Bleach revitalises skin

C&I Issue 12, 2013

A widely used household chemical could provide a new way to treat skin disease, skin damage and even turn back the hands of time for ageing skin. At dilute concentrations, the chemical sodium hypochlorite, commonly used as bleach, can block a key regulator of inflammation in our bodies, researchers have found.

Dilute bleach baths have long been used to treat moderate to severe eczema, but while a paper in 2009 confirmed this clinically (Pediatrics, doi:10.1542/peds.2008-2217), scientists have never been able to work out why it works. ‘Because eczema is an inflammatory skin disease, we thought sodium hypochlorite was blocking this process and allowing the skin to heal better,’ says dermatologist Thomas Leung at Stanford University, US; the solution is so dilute that it is unlikely to work just by killing bacteria, he adds.
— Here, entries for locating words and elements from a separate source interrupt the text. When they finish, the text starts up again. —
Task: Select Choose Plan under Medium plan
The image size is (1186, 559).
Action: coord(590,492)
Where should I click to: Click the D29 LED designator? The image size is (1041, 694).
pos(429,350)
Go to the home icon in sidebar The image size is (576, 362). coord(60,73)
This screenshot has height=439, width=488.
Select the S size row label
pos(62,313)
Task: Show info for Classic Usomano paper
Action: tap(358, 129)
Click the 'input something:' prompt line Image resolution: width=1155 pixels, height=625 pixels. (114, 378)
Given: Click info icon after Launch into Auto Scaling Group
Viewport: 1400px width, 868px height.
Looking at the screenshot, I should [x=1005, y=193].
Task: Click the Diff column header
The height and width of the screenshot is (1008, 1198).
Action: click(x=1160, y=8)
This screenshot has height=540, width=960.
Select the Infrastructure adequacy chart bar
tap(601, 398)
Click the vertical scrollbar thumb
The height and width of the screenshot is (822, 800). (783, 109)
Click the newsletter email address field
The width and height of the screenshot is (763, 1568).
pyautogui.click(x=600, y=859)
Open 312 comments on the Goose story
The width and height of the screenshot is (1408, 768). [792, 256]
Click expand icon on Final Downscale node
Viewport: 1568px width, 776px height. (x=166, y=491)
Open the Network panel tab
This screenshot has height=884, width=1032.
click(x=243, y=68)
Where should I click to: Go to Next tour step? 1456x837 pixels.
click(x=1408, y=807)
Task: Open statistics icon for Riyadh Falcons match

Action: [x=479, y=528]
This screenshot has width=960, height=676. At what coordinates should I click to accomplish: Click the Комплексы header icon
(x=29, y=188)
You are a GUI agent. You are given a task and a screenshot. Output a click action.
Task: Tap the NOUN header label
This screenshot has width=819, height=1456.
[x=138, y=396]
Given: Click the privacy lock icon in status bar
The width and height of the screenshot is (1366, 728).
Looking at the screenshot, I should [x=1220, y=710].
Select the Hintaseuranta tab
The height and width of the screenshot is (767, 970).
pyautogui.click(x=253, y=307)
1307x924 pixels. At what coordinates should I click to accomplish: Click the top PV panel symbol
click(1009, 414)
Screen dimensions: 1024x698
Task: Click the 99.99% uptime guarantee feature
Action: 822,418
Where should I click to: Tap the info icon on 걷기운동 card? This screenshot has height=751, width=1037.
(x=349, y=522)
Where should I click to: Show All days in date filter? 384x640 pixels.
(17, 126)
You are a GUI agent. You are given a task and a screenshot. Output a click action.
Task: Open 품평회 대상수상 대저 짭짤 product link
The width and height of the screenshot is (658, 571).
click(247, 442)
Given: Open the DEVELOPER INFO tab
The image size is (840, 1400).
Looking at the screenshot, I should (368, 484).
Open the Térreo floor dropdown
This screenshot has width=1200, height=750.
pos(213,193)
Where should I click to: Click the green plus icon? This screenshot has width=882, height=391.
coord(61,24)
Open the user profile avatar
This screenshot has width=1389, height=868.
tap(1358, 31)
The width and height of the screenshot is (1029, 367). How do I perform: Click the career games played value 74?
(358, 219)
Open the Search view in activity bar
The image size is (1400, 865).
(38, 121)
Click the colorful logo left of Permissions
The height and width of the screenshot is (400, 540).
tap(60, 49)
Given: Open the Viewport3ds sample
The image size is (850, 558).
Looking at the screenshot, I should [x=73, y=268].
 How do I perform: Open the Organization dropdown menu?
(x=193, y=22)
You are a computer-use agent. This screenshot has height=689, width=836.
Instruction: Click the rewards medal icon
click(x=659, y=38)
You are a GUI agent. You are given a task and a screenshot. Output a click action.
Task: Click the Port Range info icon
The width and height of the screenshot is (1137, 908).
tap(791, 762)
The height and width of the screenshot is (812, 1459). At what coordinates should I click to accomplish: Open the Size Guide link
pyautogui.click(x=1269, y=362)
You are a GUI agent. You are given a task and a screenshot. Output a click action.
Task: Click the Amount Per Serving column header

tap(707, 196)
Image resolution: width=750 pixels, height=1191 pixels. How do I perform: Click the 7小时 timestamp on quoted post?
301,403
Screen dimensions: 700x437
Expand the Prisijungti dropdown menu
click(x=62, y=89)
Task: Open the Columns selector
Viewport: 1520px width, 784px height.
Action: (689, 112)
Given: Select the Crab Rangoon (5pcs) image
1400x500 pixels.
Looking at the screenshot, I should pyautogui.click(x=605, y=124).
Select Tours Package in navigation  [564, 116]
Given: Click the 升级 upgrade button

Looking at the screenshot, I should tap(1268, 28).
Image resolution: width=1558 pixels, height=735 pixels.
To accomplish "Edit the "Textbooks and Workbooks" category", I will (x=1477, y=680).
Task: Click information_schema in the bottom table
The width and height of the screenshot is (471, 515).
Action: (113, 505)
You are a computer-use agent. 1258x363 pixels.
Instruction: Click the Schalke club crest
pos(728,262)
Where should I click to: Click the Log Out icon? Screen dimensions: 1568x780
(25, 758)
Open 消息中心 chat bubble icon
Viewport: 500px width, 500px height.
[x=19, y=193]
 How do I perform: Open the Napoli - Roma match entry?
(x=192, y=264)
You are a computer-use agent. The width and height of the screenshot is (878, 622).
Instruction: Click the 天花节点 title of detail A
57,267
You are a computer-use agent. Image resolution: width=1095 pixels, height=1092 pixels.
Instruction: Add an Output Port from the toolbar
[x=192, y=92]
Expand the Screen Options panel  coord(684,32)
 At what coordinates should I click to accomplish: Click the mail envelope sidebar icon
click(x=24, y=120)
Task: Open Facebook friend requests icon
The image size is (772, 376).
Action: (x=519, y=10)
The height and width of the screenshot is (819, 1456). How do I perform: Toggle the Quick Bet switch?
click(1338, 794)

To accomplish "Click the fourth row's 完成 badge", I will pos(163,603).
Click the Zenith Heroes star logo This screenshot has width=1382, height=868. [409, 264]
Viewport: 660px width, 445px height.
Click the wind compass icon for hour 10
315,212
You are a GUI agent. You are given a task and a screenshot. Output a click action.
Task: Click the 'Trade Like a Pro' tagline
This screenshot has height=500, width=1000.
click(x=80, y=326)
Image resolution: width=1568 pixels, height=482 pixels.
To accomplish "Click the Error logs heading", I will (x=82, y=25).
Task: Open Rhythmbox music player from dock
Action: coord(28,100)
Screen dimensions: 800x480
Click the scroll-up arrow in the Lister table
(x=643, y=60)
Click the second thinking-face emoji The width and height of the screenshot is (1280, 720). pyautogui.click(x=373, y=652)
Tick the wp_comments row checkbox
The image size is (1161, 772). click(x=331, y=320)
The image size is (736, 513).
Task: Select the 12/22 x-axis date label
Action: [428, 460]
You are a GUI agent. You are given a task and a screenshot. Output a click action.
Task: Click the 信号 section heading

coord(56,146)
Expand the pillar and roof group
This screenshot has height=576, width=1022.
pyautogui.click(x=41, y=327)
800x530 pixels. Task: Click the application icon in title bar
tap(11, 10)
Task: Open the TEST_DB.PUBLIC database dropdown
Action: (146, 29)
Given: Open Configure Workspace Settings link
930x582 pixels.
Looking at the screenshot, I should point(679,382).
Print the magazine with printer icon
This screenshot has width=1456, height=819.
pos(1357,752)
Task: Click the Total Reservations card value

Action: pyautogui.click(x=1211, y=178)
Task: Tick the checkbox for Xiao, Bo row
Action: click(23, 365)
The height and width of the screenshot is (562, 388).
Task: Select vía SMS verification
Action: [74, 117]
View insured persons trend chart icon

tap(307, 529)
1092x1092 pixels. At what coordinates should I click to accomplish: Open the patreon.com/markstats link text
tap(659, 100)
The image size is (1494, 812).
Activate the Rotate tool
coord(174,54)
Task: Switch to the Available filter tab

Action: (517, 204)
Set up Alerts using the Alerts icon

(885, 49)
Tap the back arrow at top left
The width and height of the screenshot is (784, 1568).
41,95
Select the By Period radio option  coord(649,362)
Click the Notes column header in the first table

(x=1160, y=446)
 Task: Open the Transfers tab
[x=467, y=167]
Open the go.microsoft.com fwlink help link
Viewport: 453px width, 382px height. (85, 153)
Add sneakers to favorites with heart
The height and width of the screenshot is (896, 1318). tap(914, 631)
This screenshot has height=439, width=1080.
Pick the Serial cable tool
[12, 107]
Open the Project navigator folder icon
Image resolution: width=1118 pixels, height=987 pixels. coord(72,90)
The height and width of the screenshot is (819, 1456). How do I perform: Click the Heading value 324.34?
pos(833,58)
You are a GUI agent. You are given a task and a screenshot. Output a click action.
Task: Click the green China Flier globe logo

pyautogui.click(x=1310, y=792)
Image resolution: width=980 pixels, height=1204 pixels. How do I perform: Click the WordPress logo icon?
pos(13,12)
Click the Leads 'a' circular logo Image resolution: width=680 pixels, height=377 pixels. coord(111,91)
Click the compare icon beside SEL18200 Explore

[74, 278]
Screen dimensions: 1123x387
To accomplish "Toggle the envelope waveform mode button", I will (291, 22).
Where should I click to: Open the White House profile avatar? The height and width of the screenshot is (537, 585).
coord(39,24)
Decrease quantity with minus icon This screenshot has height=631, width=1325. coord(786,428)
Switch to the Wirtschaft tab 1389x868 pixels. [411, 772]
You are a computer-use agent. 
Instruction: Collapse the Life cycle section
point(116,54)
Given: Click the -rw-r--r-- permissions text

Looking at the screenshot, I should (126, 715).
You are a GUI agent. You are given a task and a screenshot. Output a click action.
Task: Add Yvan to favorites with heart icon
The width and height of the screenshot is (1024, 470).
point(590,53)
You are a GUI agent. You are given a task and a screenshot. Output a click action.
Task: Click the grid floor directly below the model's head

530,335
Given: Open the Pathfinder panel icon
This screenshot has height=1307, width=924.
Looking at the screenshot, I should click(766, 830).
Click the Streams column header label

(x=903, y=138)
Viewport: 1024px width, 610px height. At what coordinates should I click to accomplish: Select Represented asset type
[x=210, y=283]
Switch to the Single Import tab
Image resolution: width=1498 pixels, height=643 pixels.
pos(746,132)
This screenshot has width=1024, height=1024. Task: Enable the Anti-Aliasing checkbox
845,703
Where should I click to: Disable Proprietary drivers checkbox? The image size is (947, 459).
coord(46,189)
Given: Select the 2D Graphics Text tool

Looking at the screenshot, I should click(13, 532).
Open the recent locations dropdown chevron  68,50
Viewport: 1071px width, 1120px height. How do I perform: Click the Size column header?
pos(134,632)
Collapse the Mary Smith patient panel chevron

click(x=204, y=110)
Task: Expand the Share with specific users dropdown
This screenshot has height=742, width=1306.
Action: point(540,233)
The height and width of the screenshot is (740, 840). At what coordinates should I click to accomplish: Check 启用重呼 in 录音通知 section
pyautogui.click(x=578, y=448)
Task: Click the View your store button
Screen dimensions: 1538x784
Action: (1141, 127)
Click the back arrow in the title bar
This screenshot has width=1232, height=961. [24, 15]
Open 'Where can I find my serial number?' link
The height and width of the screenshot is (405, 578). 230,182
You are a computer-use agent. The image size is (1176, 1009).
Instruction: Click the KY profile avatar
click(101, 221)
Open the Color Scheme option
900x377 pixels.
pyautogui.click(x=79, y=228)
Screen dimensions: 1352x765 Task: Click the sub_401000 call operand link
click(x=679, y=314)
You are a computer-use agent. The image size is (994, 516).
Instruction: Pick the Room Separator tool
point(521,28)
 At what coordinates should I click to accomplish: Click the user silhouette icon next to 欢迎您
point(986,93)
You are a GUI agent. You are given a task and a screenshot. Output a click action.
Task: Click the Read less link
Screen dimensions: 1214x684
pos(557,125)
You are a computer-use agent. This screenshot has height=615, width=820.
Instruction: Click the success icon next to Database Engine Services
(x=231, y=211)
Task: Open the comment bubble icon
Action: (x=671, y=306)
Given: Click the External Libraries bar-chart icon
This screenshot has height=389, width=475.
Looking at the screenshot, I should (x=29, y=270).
The group’s new study shows that bleach blocks NF-kB, a molecule known to play a crucial role in inflammation, ageing and in response to radiation (J. Clin. Invest., doi:10.1172/JCI70895).

Skin cells exposed to 0.005% bleach for one hour appeared to block the effects of NF-kB. Lab mice with radiation dermatitis given daily, 30-minute baths in bleach solutions experienced less severe skin damage and better healing and hair regrowth, compared with animals bathed in water.

As people and animals get older, NF-kB increases in our cells. ‘We took elderly mice and bathed them in a sodium hypochlorite solution and assessed them for any changes,’ says Leung. ‘We found that the skin of these mice appeared to look younger, had an increase in cell proliferation and some ageing genes reversed back to younger levels, which is exciting given it is such a simple treatment.’ The researchers also report that the skin thickened, though this effect diminished after the spa treatment ended.

The finding is ‘exciting,’ says systems biologist Alexander Hoffman at University of California, San Diego, US. ‘The fact that this commonly used chemical has such a strong anti-inflammatory activity blew my socks off. Why did I not know this? How was this missed previously?’ he asks. ‘This is exciting because NF-kB is inhibited. It may well inform treatment of disease, but eczema is not just about NF-kB. But it is definitely worth pursuing this clinically.’

The findings could also have implications for bed sores, foot ulcers and diabetic ulcers.